Vladimir Orlov
Danilov the Violist
a novel
VLADIMIR ORLOV
Translated by Antonina W Bouis
Copyright © 1980 by 'Novy Mir', nos.2,3,4;
Text Copyright © 1978 Vladimir Orlov
English translation by Antonina W. Bouis © 1987 by William Morrow and Co., Inc.
ISBN 0-688-04655-X
1
Danilov was considered a friend of the Muravlyov family. And he was. And even now he is still a friend of the family. In Moscow these days every cultured family tries to have its own friend. No one but me knows he's a demon. And I learned that rather recently, even though, I suppose, I had noticed a few strange things about Danilov. But that's merely incidental.
Nowadays Danilov does not visit the Muravlyovs very often. But before, every Sunday, if he didn't have a matinee, Danilov dined with them. He came with his instrument -- he had his reasons for that. Let me close my eyes and recall one of those Sundays.

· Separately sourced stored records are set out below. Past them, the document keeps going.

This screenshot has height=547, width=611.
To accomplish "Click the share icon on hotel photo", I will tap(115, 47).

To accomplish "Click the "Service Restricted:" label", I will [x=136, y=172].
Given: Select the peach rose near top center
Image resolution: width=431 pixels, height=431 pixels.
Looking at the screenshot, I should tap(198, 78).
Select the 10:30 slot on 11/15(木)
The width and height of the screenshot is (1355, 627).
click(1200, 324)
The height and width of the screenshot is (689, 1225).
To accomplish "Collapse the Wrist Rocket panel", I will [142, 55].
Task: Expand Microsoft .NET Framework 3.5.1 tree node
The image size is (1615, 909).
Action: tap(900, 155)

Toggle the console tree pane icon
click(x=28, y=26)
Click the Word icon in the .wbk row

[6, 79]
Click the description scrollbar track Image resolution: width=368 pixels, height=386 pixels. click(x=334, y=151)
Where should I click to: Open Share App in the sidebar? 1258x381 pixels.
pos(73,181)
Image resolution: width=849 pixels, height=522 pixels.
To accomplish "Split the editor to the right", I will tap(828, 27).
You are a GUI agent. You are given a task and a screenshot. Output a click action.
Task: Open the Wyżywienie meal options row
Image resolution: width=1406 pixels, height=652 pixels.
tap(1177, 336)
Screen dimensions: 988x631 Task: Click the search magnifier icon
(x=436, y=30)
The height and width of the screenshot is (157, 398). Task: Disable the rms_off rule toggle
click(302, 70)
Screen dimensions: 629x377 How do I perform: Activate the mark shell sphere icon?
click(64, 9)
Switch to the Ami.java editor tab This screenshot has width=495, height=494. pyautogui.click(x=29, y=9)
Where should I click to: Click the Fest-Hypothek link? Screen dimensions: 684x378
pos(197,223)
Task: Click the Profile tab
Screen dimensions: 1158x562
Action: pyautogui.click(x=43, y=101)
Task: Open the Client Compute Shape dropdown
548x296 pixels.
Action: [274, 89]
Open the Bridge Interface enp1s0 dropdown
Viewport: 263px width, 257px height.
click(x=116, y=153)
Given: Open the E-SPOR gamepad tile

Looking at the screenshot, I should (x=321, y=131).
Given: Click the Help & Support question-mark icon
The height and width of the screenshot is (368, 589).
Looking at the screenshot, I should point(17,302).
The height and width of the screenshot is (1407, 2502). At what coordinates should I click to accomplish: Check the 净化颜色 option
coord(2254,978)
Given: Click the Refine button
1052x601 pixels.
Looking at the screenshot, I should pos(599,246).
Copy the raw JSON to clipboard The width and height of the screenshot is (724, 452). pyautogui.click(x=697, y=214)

... At the Muravlyov apartment there is great bustling from early morning, there are delicious smells, finely chopped lamb bought at the market awaits its hour in a pot, baby string beans tumble from their glass jars into oiled frying pans, and the coffee maker materializes on the French oilcloth of the kitchen table. Ah, what aromas fill the apartment! What aromas are yet to come! On such a day the Muravlyovs need no other guests. Especially Kudasov and his wife. But it's Kudasov who comes most often.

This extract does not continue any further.